Down-regulation of lncRNA MAR1 level in muscle is associated with skeletal muscle atrophy in mice

Various causes, including aging and mechanical unloading, can lead to skeletal muscle atrophy, which increases the risk of falls, disability, hospitalization, and even mortality. So far, there is no effective therapeutic approach for counteracting muscle atrophy in clinical practice. Anti-resistance training and drug therapy have limited clinical application due to the unclear effects and potential adverse reactions. LncRNAs are longer than 200 nucleotides in length and have no capacity to be translated into proteins. They play important roles in many physiological and pathological processes. In skeletal muscle, several lncRNAs have been found to play functional roles in the physiological processes of muscle. However, there are no study to investigate the pathological roles of lncRNAs in skeletal muscle atrophy yet, especially induced by either aging or mechanical unloading.

Professor Baoting ZHANG, Associate Professor and Assistant Director of School of Chinese Medicine, Faculty of Medicine, CUHK, stated that, “Our study compared the gene expression between skeletal muscles from old and adult mice by microarray analysis. The most down-regulated lncRNA (MAR1) in the aged muscle was identified. The in vitro and in vivo studies demonstrated that MAR1 played an important role during the muscle growth and differentiation. The decrease of MAR1 level in skeletal muscle would induce skeletal muscle atrophy. The findings provide a novel molecular target for counteracting skeletal muscle atrophy.”

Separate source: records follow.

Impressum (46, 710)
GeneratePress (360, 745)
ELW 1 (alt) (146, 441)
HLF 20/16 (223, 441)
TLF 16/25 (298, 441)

MAR1 functions as a miR-487b sponge to promote skeletal muscle differentiation

The compromised muscle anabolism is a major cause of muscle atrophy. Therefore, it is important to explore the molecular mechanism of muscle atrophy and discover the novel molecular targets to meet the urgent need of developing effective muscle anabolic agent to counteract muscle atrophy. The research team found that muscle-specific over-expression of MAR1 could successfully relieve the decreases in muscle cell differentiation, myotube formation, muscle weight, muscle fiber cross-sectional area, muscle strength, and the expression of muscle anabolic proteins in mice with skeletal muscle atrophy induced by either aging or mechanical unloading. Furthermore, the research team found that MAR1 could function as competing endogenous RNA (ceRNA) to sponge miR-487b, thereby promoting the expression of Wnt5a, the target protein of miR-487b, and in turns enhancing muscle growth and differentiation. Interestingly, this study also identified miR-487b as a negative regulator during muscle differentiation. The findings expand the understanding of noncoding RNAs function as key regulators and potential therapeutic targets during skeletal muscle atrophy.

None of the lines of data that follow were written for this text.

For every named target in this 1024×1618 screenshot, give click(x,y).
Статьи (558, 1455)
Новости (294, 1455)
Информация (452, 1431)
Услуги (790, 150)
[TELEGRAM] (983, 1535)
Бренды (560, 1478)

Further lncRNA-based muscle anabolic strategy to counteract muscle atrophy is still ongoing

Professor Baoting ZHANG further remarked, “The structural diversity and biological activity of traditional Chinese medicines and natural products make them a vital source of lead compounds for treating diseases. Our joint research team of CUHK and HKBU has initiated the study of noncoding RNA-based high-throughput screening for drug discovery in the Chinese medicine and natural product database. We hope that we could discover small molecules that target key lncRNAs and develop innovative drugs for counteracting muscle atrophy.”

Publication:

Zhang ZK, Li J, Guan D, Liang C, Zhuo Z, Liu J, Lu A, Zhang G, Zhang BT. A newly identified lncRNA MAR1 acts as a miR-487b sponge to promote skeletal muscle differentiation and regeneration. Journal of Cachexia, Sarcopenia and Muscle 9(3):613-626, 2018.